Often the west coast gets a bad reputation for its lack of runs scored because of the marine layer, but this is yet another theory we tried to debunk. By separating the sample into East, Central, and West we found that the means runs scored were 3.968, 4.023, 4.375 respectively. We tested the claim that the number of runs scored regardless of location are equal. By using an Analysis of Variance test (ANOVA test) we found a p-value of 0.858 which means there is not enough evidence to reject our claim. One may think that the runs scored are solely effected by the teams being better or worse than other teams, but the games that teams play on the road are also included in the sample.

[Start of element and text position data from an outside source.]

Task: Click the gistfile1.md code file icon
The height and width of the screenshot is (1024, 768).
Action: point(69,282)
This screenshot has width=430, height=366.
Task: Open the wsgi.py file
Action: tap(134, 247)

Perhaps the most important find from our data collection was from the regression equation. Through backwards elimination we eliminated variables to find the best regression model. The variables that have the most effect on how many runs are scored in a game are time of game, elevation, and temperature. Where 0 represents day games and 1 represent night games

0: Runs = 1.27 + 0.0283 (Temp) +0.000678 (Elevation)
1: Runs = 1.96 + 0.0283 (Temp) + 0.000678 (Elevation)

Our regression analysis yielded an R^2 value of 10.47% which means that 10.47% of the runs scored in a game are solely attributed to the environmental factors mentioned above. In a 10 run game it is safe to say that 1 of the runs was scored because of the environment the team was playing in.

You can't predict baseball, but if you had to choose how many runs a team will score on a particular day the regression equation will be an decent estimate. The number of runs scored will most likely be around 4.